Objective: Continuous positive airway pressure (CPAP) is the treatment of choice for patients diagnosed with severe obstructive sleep apnea (OSA). The implementation of CPAP therapy has traditionally been based on full-night titration studies or split-night protocols. This study compared a group of patients who received a regular nocturnal CPAP titration with patients who received a daytime CPAP titration. The objective of the study was to determine if daytime CPAP titration is a viable alternative for the implementation of CPAP treatment in patients with severe OSA.
Study design: Fourteen patients (13 men and one woman) received a daytime CPAP titration (day group). The day group was matched to 18 patients (17 men and one woman) who were titrated under a full-night regular nocturnal study (night group). Eligible patients were those with severe OSA (respiratory event index > 40). The groups were matched by age, sex, and body mass index.

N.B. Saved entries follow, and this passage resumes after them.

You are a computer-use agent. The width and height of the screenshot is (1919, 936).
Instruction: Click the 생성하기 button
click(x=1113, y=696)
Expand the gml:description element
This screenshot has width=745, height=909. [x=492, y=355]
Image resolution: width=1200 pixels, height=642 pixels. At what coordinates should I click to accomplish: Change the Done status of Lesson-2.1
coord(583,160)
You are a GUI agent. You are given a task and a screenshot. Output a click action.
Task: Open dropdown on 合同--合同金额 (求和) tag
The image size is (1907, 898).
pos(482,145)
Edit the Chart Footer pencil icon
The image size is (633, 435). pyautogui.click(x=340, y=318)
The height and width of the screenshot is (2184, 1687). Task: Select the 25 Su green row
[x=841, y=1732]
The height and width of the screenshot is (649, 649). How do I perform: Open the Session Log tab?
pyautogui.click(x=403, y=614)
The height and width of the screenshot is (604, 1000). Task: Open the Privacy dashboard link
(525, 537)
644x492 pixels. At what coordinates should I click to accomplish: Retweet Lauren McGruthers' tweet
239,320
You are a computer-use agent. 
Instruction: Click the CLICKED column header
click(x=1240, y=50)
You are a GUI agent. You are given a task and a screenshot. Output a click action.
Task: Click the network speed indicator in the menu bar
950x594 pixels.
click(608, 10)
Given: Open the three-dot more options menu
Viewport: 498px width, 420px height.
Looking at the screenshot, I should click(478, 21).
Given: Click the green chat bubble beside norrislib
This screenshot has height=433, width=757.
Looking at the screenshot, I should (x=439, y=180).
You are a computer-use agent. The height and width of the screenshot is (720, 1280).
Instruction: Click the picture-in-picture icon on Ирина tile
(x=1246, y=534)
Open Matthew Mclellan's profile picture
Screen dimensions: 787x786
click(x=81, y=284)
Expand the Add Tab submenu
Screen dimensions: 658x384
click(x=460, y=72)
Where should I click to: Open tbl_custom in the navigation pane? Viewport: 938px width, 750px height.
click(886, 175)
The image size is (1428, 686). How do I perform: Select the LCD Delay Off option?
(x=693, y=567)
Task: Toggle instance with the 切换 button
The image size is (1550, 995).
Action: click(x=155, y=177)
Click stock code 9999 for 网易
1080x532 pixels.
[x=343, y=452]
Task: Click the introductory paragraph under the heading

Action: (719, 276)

Results: Daytime and nocturnal CPAP titration studies yielded sufficient amounts of rapid eye movement (REM) and non-REM sleep to help determine CPAP settings. Importantly, the diurnal and nocturnal CPAP titrations resulted in comparable therapeutic pressures as well as comparable resolution of sleep-disordered breathing. After 1 week of treatment, the groups exhibited similar CPAP use and comparable improvements in subjective sleepiness as indicated by their increase in sleep/wake activity inventory scores.
Conclusions: Daytime CPAP titration studies may be a viable alternative for the efficient and expedient implementation of CPAP therapy among some patients with severe OSA.